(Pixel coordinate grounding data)
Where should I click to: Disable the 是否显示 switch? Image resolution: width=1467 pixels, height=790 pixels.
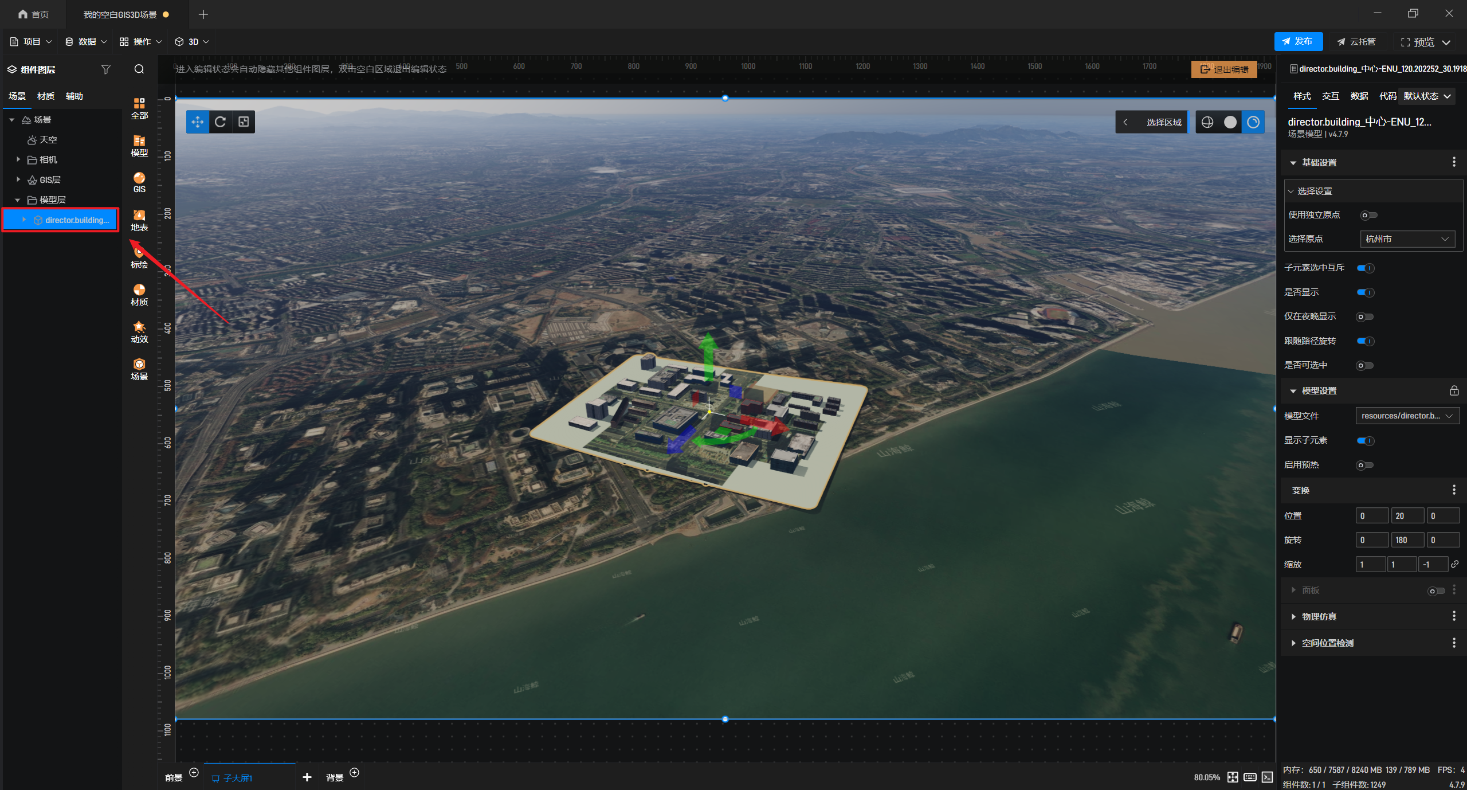[x=1366, y=292]
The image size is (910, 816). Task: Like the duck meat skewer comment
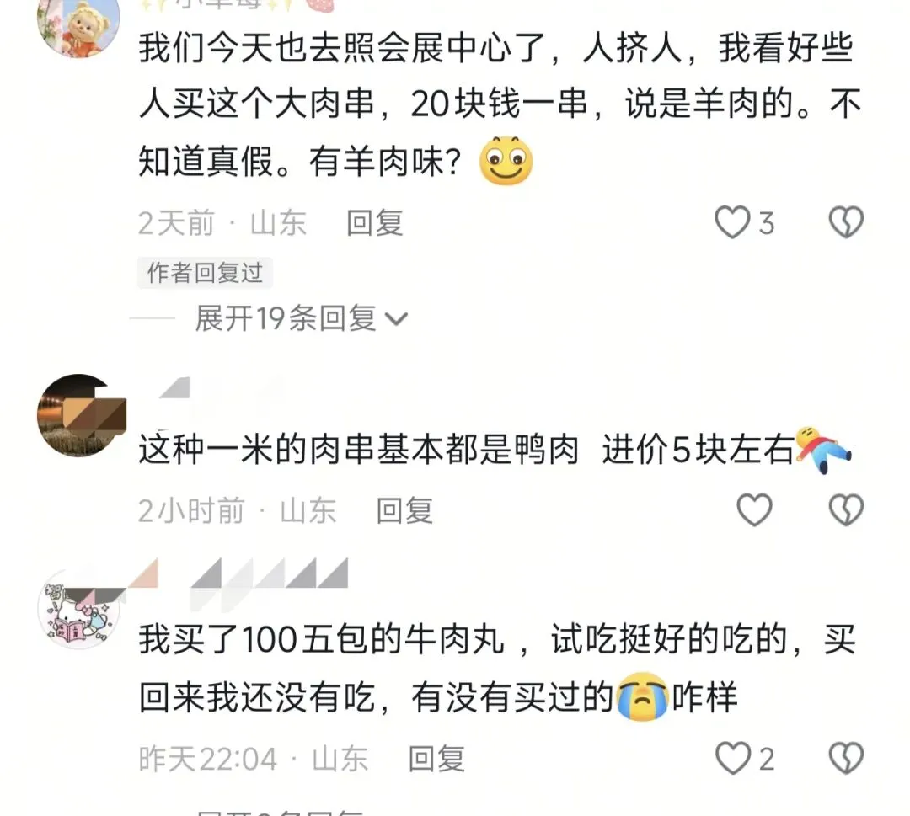coord(754,510)
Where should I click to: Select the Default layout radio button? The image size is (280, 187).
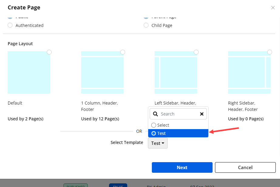[x=49, y=52]
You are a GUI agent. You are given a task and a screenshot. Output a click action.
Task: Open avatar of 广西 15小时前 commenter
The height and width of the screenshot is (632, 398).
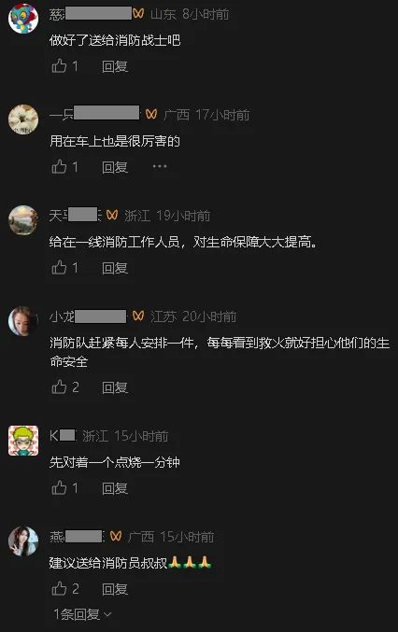point(23,541)
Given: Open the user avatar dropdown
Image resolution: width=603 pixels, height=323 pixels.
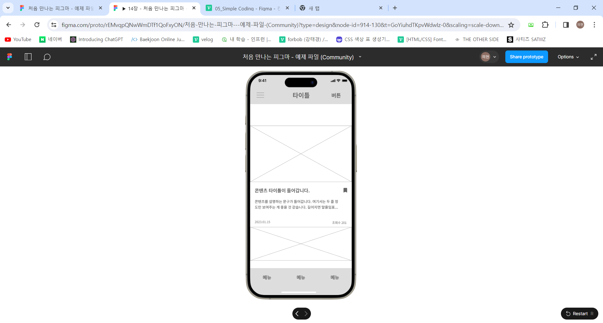Looking at the screenshot, I should (489, 57).
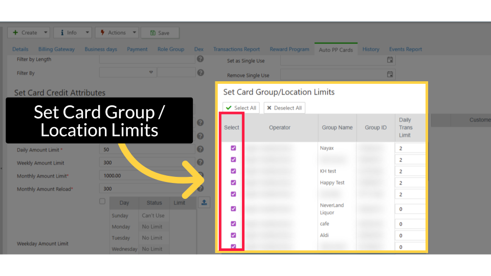The image size is (491, 276).
Task: Click the calendar icon beside Remove Single Use
Action: point(390,75)
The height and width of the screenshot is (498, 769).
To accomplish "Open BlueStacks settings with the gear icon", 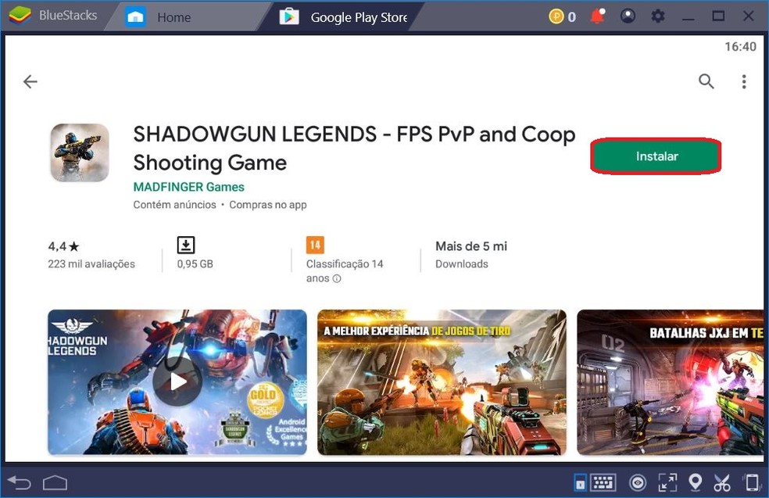I will pyautogui.click(x=658, y=16).
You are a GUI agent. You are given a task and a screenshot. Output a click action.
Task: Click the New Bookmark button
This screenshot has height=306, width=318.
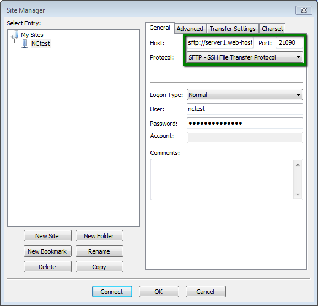click(x=47, y=251)
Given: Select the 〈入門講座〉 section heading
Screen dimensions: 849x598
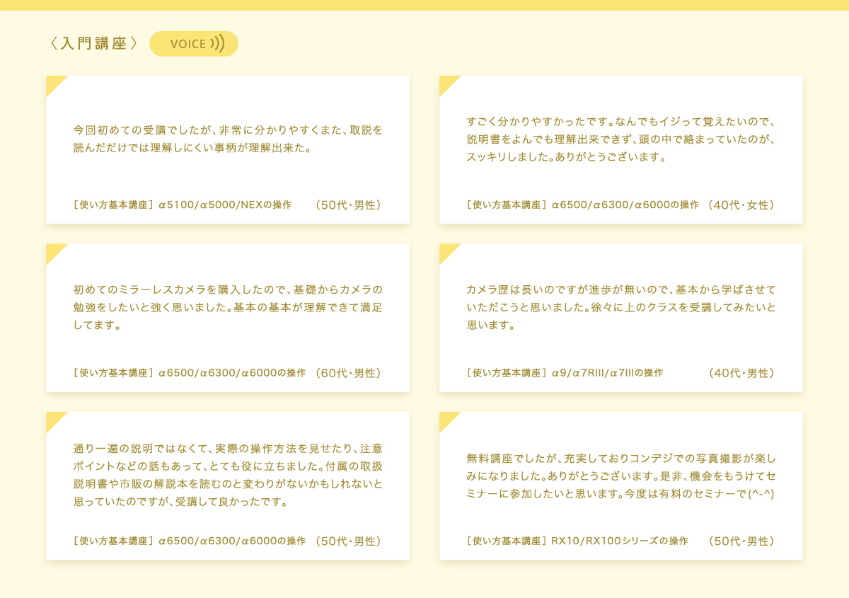Looking at the screenshot, I should tap(93, 44).
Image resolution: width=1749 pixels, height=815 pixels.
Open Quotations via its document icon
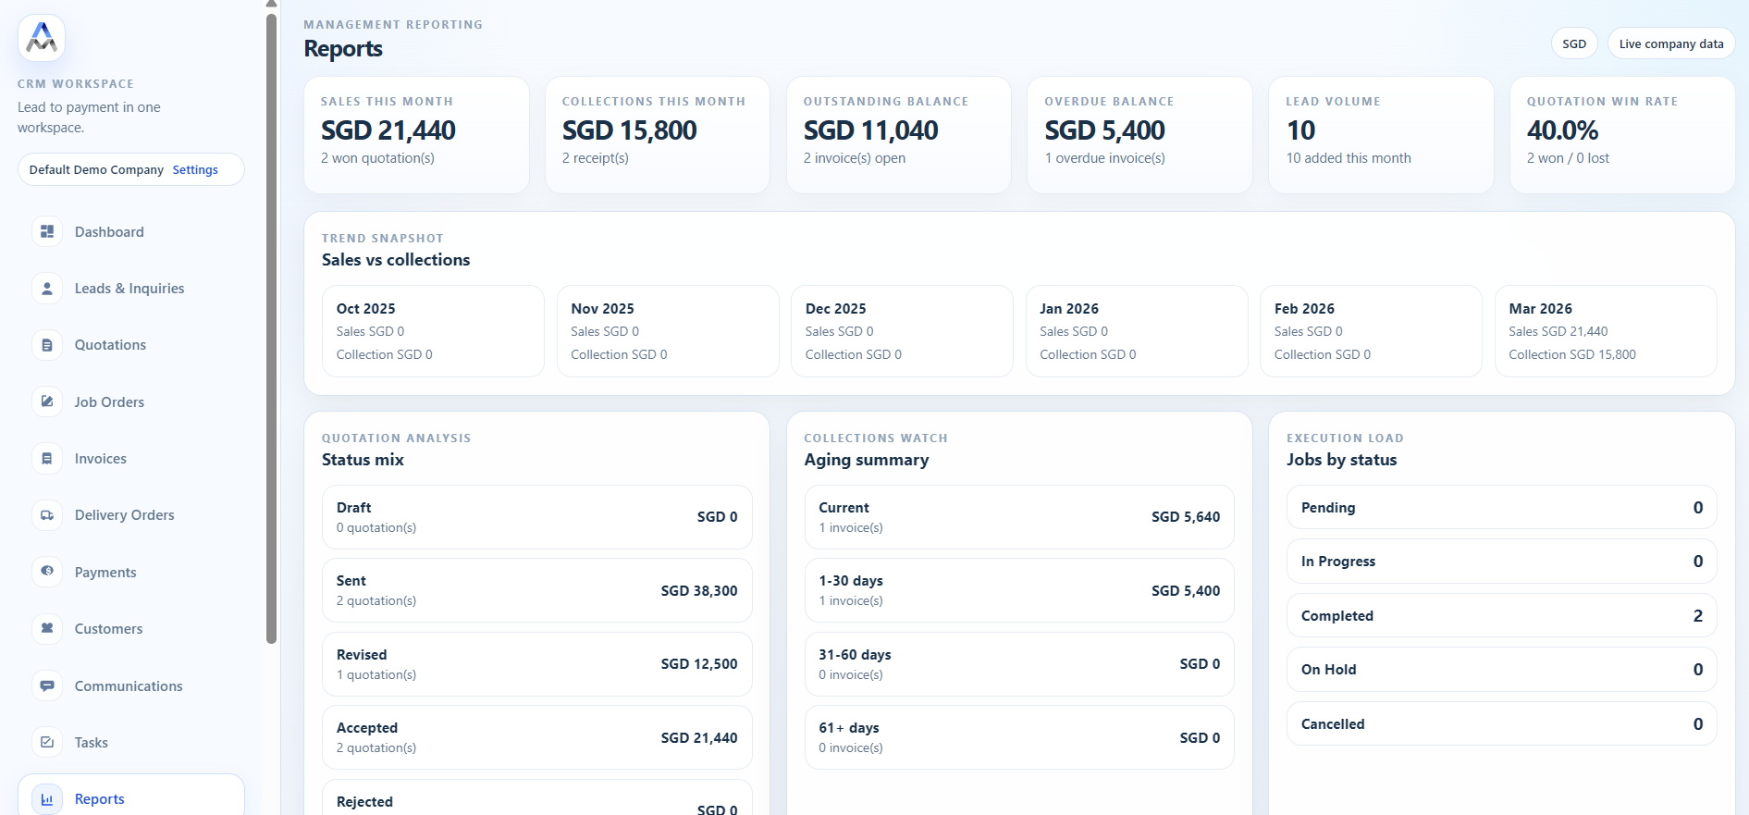pos(47,345)
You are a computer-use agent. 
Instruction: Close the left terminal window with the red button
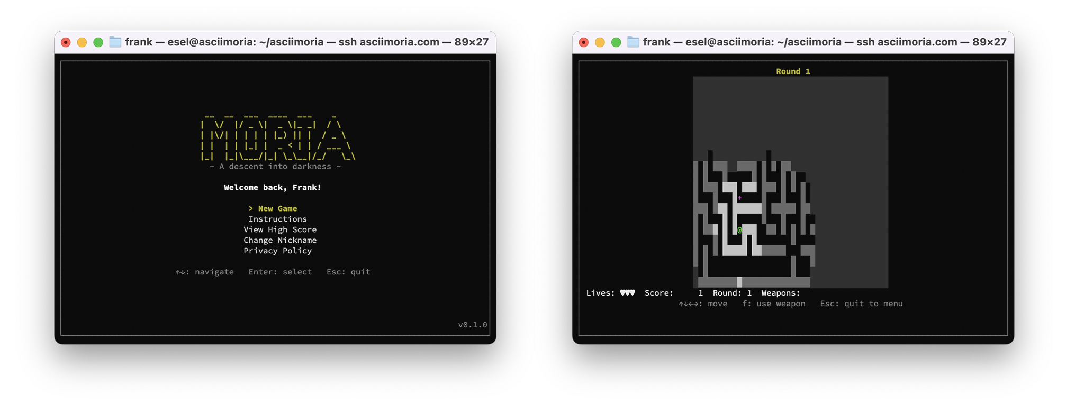[66, 42]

WHAT TO DO
Show every line above in which the word "avatar" occurs.

RESPONSE TO THE TASK
Task: Open avatar of 广西 15小时前 commenter
Given: Open the user avatar dropdown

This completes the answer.